"Tout le monde vient a celui qui sait attendre." So wrote the great Napoleon. The virtue of the aphorism consists in the little words 'qui sait'. All the world comes to him who KNOWS HOW to wait, I knew this, and I had waited, and my world--a world of vengeance--came to me at last.
The slow-revolving wheel of Time brought me to the day before my strange wedding--the eve of my remarriage with my own wife! All the preparations were made--nothing was left undone that could add to the splendor of the occasion. For though the nuptial ceremony was to be somewhat quiet and private in character, and the marriage breakfast was to include only a few of our more intimate acquaintances, the proceedings were by no means to terminate tamely. The romance of these remarkable espousals was not to find its conclusion in bathos. No; the bloom and aroma of the interesting event were to be enjoyed in the evening, when a grand supper and ball, given by me, the happy and much-to-be-envied bridegroom, was to take place in the hotel which I had made my residence for so long. No expense was spared for this, the last entertainment offered by me in my brilliant career as a successful Count Cesare Oliva. After it, the dark curtain would fall on the played-out drama, never to rise again.
Everything that art, taste, and royal luxury could suggest was included in the arrangements for this brilliant ball, to which a hundred and fifty guests had been invited, not one of whom had refused to attend.

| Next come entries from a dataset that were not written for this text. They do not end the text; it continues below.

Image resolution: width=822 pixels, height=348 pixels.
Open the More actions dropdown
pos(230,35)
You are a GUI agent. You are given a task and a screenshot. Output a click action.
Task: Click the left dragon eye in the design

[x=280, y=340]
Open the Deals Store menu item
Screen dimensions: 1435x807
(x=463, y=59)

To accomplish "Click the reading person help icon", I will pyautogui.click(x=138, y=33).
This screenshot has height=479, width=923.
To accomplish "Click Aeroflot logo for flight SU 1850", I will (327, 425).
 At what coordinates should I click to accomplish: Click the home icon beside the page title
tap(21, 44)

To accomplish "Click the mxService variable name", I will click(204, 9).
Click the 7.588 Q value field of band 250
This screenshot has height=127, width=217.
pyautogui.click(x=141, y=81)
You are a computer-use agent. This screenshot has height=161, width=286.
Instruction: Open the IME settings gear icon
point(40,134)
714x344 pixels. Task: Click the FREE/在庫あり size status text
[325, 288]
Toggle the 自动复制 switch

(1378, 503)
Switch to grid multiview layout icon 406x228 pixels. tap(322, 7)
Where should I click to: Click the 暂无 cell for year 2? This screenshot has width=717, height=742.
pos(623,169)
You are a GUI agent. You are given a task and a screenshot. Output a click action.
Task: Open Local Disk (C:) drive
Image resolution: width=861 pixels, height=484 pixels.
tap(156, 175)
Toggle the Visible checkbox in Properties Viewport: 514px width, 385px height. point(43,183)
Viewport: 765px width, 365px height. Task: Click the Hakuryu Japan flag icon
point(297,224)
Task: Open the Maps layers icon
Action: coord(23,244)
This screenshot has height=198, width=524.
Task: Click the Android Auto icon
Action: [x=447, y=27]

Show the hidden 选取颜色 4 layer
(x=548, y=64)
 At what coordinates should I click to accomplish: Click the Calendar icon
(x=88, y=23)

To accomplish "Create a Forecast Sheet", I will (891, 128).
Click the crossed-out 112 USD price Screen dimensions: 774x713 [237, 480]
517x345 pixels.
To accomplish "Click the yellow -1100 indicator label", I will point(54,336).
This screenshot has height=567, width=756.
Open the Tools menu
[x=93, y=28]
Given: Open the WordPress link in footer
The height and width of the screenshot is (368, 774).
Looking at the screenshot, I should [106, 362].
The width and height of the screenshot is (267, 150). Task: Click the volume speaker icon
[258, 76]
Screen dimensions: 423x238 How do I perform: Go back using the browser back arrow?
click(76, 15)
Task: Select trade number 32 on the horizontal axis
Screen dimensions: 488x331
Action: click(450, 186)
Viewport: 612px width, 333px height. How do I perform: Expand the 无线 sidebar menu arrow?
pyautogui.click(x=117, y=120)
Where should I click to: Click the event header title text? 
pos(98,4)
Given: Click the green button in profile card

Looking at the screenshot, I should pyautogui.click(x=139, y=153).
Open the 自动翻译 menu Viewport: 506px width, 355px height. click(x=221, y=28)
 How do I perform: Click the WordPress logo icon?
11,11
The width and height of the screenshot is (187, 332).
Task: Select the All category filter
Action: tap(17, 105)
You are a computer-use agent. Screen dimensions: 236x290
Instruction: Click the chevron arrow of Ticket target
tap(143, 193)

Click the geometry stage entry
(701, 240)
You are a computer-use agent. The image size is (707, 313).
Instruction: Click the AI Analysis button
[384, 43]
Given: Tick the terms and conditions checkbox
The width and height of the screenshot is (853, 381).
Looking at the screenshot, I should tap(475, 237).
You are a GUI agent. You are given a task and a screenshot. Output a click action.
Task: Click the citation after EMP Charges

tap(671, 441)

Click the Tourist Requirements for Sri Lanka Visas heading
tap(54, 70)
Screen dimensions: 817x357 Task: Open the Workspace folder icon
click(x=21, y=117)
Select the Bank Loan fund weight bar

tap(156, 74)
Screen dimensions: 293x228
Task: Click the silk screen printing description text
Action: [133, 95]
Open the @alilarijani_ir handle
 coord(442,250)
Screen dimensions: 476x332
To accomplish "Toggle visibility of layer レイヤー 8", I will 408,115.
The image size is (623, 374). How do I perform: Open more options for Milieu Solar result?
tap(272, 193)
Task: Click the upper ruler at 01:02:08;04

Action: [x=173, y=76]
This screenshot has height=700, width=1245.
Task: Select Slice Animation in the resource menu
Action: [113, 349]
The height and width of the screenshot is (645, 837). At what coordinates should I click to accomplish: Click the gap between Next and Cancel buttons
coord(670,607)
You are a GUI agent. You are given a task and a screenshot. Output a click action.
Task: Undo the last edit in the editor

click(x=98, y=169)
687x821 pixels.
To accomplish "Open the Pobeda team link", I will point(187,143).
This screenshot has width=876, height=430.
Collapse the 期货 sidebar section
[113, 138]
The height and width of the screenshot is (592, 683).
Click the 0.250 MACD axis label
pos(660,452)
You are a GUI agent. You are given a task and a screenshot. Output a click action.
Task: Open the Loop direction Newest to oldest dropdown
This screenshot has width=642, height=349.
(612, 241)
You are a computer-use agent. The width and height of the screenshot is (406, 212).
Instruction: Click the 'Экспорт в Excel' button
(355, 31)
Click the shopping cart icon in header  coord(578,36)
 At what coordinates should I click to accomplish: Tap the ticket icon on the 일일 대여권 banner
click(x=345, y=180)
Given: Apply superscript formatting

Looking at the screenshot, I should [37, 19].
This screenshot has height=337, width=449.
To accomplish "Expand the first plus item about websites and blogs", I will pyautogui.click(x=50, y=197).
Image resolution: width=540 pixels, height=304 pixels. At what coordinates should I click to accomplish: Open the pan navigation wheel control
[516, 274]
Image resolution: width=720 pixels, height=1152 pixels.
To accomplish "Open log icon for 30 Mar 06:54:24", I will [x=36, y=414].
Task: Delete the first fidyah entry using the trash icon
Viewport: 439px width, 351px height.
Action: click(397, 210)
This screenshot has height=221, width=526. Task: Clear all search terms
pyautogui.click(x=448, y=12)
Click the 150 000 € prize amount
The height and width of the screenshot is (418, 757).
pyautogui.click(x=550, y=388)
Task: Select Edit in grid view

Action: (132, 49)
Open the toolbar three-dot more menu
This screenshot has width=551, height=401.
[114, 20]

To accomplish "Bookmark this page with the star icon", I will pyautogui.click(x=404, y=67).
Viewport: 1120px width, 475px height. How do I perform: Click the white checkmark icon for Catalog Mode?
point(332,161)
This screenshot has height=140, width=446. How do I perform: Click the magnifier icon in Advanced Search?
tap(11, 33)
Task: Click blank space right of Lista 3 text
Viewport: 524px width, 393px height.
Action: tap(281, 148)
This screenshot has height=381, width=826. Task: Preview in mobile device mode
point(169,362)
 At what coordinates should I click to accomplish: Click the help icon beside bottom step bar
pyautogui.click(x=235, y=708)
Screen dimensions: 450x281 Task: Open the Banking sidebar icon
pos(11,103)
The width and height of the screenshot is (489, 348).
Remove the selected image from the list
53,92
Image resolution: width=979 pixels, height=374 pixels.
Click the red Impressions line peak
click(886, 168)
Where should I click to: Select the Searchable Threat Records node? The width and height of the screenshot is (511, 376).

And now--now, in the afternoon of this, the last of my self-imposed probation--I sat alone with my fair wife in the drawing-room of the Villa Romani, conversing lightly on various subjects connected with the festivities of the coming morrow. The long windows were open--the warm spring sunlight lay like a filmy veil of woven gold on the tender green of the young grass, birds sung for joy and flitted from branch to branch, now poising hoveringly above their nests, now soaring with all the luxury of perfect liberty into the high heaven of cloudless blue--the great creamy buds of the magnolia looked ready to burst into wide and splendid flower between their large, darkly shining leaves, the odor of violets and primroses floated on every delicious breath of air, and round the wide veranda the climbing white china roses had already unfurled their little crumpled rosette-like blossoms to the balmy wind. It was spring in Southern Italy--spring in the land where, above all other lands, spring is lovely--sudden and brilliant in its beauty as might be the smile of a happy angel. Gran Dio!--talk of angels! Had I not a veritable angel for my companion at that moment? What fair being, even in Mohammed's Paradise of Houris, could outshine such charms as those which it was my proud privilege to gaze upon without rebuke--dark eyes, rippling golden hair, a dazzling and perfect face, a form to tempt the virtue of a Galahad, and lips that an emperor might long to touch--in vain? Well, no!--not altogether in vain: if his imperial majesty could offer a bribe large enough--let us say a diamond the size of a pigeon's egg--he might possibly purchase one, nay!--perhaps two kisses from that seductive red mouth, sweeter than the ripest strawberry. I glanced at her furtively from time to time when she was not aware of my gaze; and glad was I of the sheltering protection of the dark glasses I wore, for I knew and felt that there was a terrible look in my eyes--the look of a half-famished tiger ready to spring on some long-desired piece of prey. She herself was exceptionally bright and cheerful; with her riante features and agile movements, she reminded me of some tropical bird of gorgeous plumage swaying to and fro on a branch of equally gorgeous blossom.